*** Opening of INPUT DATA ***
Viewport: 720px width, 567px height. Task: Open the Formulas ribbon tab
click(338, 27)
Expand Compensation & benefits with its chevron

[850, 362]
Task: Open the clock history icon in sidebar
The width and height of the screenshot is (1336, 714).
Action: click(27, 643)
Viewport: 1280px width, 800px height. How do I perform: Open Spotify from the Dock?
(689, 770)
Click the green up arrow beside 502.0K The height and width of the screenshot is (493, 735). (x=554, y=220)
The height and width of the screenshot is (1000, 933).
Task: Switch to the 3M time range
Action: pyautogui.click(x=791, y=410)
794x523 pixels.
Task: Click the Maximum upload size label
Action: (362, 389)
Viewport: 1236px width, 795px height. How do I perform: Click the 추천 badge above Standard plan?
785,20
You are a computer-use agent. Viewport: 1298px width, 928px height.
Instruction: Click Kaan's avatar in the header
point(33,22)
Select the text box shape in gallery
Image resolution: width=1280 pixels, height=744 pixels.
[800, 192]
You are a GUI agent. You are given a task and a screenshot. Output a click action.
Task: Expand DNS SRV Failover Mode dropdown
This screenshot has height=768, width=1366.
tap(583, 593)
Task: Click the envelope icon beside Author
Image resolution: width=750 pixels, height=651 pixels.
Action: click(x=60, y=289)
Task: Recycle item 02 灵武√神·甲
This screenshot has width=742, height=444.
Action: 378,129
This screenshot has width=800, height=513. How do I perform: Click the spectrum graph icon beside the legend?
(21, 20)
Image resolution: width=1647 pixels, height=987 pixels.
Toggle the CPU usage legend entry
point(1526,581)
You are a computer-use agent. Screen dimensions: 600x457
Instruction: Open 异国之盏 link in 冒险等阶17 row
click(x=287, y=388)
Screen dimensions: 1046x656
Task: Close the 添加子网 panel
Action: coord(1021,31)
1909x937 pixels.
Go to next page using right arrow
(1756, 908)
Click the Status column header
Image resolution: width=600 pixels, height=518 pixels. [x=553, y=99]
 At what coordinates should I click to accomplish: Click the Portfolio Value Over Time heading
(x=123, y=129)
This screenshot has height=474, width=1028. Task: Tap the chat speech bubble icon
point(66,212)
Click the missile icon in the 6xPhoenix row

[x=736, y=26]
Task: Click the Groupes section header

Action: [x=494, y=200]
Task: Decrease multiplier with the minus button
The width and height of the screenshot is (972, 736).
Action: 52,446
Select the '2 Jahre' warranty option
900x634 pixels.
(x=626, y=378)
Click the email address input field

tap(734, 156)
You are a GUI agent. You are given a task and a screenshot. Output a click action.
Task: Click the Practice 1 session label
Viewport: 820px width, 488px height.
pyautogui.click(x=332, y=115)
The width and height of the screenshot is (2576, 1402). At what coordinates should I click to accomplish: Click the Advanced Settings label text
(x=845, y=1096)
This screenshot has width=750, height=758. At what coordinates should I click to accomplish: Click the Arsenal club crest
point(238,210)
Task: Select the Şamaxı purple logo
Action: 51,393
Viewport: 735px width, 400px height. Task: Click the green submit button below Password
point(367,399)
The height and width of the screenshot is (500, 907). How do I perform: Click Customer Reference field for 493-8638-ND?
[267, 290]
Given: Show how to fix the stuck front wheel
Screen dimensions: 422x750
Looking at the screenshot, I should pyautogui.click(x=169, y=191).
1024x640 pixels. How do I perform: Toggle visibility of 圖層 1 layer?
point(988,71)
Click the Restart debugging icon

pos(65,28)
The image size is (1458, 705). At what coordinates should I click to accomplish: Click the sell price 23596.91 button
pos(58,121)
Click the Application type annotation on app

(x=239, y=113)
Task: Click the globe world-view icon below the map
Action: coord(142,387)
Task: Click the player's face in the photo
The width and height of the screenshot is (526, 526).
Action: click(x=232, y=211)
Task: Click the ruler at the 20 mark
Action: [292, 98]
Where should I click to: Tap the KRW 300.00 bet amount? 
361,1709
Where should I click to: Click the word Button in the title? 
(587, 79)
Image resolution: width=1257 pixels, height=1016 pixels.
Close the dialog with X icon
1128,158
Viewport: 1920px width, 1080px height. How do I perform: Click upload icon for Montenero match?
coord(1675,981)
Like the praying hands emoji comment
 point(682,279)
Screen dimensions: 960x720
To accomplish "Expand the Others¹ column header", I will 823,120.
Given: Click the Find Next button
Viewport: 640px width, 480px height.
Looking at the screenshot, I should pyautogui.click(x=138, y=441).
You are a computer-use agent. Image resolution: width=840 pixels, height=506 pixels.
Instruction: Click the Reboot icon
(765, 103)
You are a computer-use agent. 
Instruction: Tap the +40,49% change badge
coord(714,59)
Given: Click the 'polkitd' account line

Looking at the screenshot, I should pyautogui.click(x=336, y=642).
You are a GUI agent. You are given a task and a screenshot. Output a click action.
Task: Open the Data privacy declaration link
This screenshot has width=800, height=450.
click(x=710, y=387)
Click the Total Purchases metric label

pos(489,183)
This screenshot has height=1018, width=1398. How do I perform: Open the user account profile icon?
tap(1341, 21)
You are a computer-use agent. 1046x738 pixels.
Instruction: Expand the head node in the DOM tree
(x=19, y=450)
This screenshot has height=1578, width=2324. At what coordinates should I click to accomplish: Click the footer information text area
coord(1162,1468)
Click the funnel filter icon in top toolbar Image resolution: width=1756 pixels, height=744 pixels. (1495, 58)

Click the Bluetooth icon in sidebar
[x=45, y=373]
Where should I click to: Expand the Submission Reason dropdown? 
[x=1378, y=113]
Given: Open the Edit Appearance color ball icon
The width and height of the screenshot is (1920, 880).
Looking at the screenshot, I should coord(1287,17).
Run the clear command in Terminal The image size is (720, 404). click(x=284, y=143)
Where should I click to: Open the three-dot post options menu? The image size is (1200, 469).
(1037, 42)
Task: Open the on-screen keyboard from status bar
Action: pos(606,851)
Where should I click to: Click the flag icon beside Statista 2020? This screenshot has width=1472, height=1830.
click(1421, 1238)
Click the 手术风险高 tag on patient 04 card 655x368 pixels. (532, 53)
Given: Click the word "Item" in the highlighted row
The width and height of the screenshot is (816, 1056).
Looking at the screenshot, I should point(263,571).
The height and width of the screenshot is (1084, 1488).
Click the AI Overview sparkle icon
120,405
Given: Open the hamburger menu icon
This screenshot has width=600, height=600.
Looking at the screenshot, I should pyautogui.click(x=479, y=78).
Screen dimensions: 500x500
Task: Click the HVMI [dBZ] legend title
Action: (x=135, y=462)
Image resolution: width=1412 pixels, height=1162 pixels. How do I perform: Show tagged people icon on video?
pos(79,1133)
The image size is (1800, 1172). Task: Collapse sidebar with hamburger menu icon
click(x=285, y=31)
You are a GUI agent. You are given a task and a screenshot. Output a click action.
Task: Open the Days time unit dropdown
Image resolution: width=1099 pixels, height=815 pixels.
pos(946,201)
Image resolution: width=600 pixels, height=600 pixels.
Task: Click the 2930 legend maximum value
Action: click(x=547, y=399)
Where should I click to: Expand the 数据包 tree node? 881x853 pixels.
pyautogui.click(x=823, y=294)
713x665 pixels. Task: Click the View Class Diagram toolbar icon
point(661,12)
*** Close of INPUT DATA ***
WHAT IS EXPECTED: Give every entry once more, exactly as it reads.

RESULT OF THIS EXERCISE:
Viewport: 720px width, 567px height. Task: Open the Formulas ribbon tab
click(338, 27)
Expand Compensation & benefits with its chevron

[850, 362]
Task: Open the clock history icon in sidebar
The width and height of the screenshot is (1336, 714).
Action: click(27, 643)
Viewport: 1280px width, 800px height. How do I perform: Open Spotify from the Dock?
(689, 770)
Click the green up arrow beside 502.0K The height and width of the screenshot is (493, 735). (x=554, y=220)
The height and width of the screenshot is (1000, 933).
Task: Switch to the 3M time range
Action: pyautogui.click(x=791, y=410)
794x523 pixels.
Task: Click the Maximum upload size label
Action: (362, 389)
Viewport: 1236px width, 795px height. How do I perform: Click the 추천 badge above Standard plan?
785,20
You are a computer-use agent. Viewport: 1298px width, 928px height.
Instruction: Click Kaan's avatar in the header
point(33,22)
Select the text box shape in gallery
Image resolution: width=1280 pixels, height=744 pixels.
[800, 192]
You are a GUI agent. You are given a task and a screenshot. Output a click action.
Task: Expand DNS SRV Failover Mode dropdown
This screenshot has height=768, width=1366.
tap(583, 593)
Task: Click the envelope icon beside Author
Image resolution: width=750 pixels, height=651 pixels.
Action: click(x=60, y=289)
Task: Recycle item 02 灵武√神·甲
This screenshot has width=742, height=444.
Action: 378,129
This screenshot has width=800, height=513. How do I perform: Click the spectrum graph icon beside the legend?
(21, 20)
Image resolution: width=1647 pixels, height=987 pixels.
Toggle the CPU usage legend entry
point(1526,581)
You are a computer-use agent. Screen dimensions: 600x457
Instruction: Open 异国之盏 link in 冒险等阶17 row
click(x=287, y=388)
Screen dimensions: 1046x656
Task: Close the 添加子网 panel
Action: coord(1021,31)
1909x937 pixels.
Go to next page using right arrow
(1756, 908)
Click the Status column header
Image resolution: width=600 pixels, height=518 pixels. [x=553, y=99]
 At what coordinates should I click to accomplish: Click the Portfolio Value Over Time heading
(x=123, y=129)
This screenshot has height=474, width=1028. Task: Tap the chat speech bubble icon
point(66,212)
Click the missile icon in the 6xPhoenix row

[x=736, y=26]
Task: Click the Groupes section header

Action: [x=494, y=200]
Task: Decrease multiplier with the minus button
The width and height of the screenshot is (972, 736).
Action: 52,446
Select the '2 Jahre' warranty option
900x634 pixels.
(x=626, y=378)
Click the email address input field

tap(734, 156)
You are a GUI agent. You are given a task and a screenshot. Output a click action.
Task: Click the Practice 1 session label
Viewport: 820px width, 488px height.
pyautogui.click(x=332, y=115)
The width and height of the screenshot is (2576, 1402). At what coordinates should I click to accomplish: Click the Advanced Settings label text
(x=845, y=1096)
This screenshot has width=750, height=758. At what coordinates should I click to accomplish: Click the Arsenal club crest
point(238,210)
Task: Select the Şamaxı purple logo
Action: 51,393
Viewport: 735px width, 400px height. Task: Click the green submit button below Password
point(367,399)
The height and width of the screenshot is (500, 907). How do I perform: Click Customer Reference field for 493-8638-ND?
[267, 290]
Given: Show how to fix the stuck front wheel
Screen dimensions: 422x750
Looking at the screenshot, I should pyautogui.click(x=169, y=191).
1024x640 pixels. How do I perform: Toggle visibility of 圖層 1 layer?
point(988,71)
Click the Restart debugging icon

pos(65,28)
The image size is (1458, 705). At what coordinates should I click to accomplish: Click the sell price 23596.91 button
pos(58,121)
Click the Application type annotation on app

(x=239, y=113)
Task: Click the globe world-view icon below the map
Action: coord(142,387)
Task: Click the player's face in the photo
The width and height of the screenshot is (526, 526).
Action: click(x=232, y=211)
Task: Click the ruler at the 20 mark
Action: [292, 98]
Where should I click to: Tap the KRW 300.00 bet amount? 
361,1709
Where should I click to: Click the word Button in the title? 
(587, 79)
Image resolution: width=1257 pixels, height=1016 pixels.
Close the dialog with X icon
1128,158
Viewport: 1920px width, 1080px height. How do I perform: Click upload icon for Montenero match?
coord(1675,981)
Like the praying hands emoji comment
 point(682,279)
Screen dimensions: 960x720
To accomplish "Expand the Others¹ column header", I will 823,120.
Given: Click the Find Next button
Viewport: 640px width, 480px height.
Looking at the screenshot, I should pyautogui.click(x=138, y=441).
You are a computer-use agent. Image resolution: width=840 pixels, height=506 pixels.
Instruction: Click the Reboot icon
(765, 103)
You are a computer-use agent. 
Instruction: Tap the +40,49% change badge
coord(714,59)
Given: Click the 'polkitd' account line

Looking at the screenshot, I should pyautogui.click(x=336, y=642).
You are a GUI agent. You are given a task and a screenshot. Output a click action.
Task: Open the Data privacy declaration link
This screenshot has width=800, height=450.
click(x=710, y=387)
Click the Total Purchases metric label

pos(489,183)
This screenshot has height=1018, width=1398. How do I perform: Open the user account profile icon?
tap(1341, 21)
You are a computer-use agent. 1046x738 pixels.
Instruction: Expand the head node in the DOM tree
(x=19, y=450)
This screenshot has height=1578, width=2324. At what coordinates should I click to accomplish: Click the footer information text area
coord(1162,1468)
Click the funnel filter icon in top toolbar Image resolution: width=1756 pixels, height=744 pixels. (1495, 58)

Click the Bluetooth icon in sidebar
[x=45, y=373]
Where should I click to: Expand the Submission Reason dropdown? 
[x=1378, y=113]
Given: Open the Edit Appearance color ball icon
The width and height of the screenshot is (1920, 880).
Looking at the screenshot, I should coord(1287,17).
Run the clear command in Terminal The image size is (720, 404). click(x=284, y=143)
Where should I click to: Open the three-dot post options menu? The image size is (1200, 469).
(1037, 42)
Task: Open the on-screen keyboard from status bar
Action: pos(606,851)
Where should I click to: Click the flag icon beside Statista 2020? This screenshot has width=1472, height=1830.
click(1421, 1238)
Click the 手术风险高 tag on patient 04 card 655x368 pixels. (532, 53)
Given: Click the word "Item" in the highlighted row
The width and height of the screenshot is (816, 1056).
Looking at the screenshot, I should point(263,571).
The height and width of the screenshot is (1084, 1488).
Click the AI Overview sparkle icon
120,405
Given: Open the hamburger menu icon
This screenshot has width=600, height=600.
Looking at the screenshot, I should pyautogui.click(x=479, y=78).
Screen dimensions: 500x500
Task: Click the HVMI [dBZ] legend title
Action: (x=135, y=462)
Image resolution: width=1412 pixels, height=1162 pixels. How do I perform: Show tagged people icon on video?
pos(79,1133)
The image size is (1800, 1172). Task: Collapse sidebar with hamburger menu icon
click(x=285, y=31)
You are a GUI agent. You are given a task and a screenshot. Output a click action.
Task: Open the Days time unit dropdown
Image resolution: width=1099 pixels, height=815 pixels.
pos(946,201)
Image resolution: width=600 pixels, height=600 pixels.
Task: Click the 2930 legend maximum value
Action: click(x=547, y=399)
Where should I click to: Expand the 数据包 tree node? 881x853 pixels.
pyautogui.click(x=823, y=294)
713x665 pixels. Task: Click the View Class Diagram toolbar icon
point(661,12)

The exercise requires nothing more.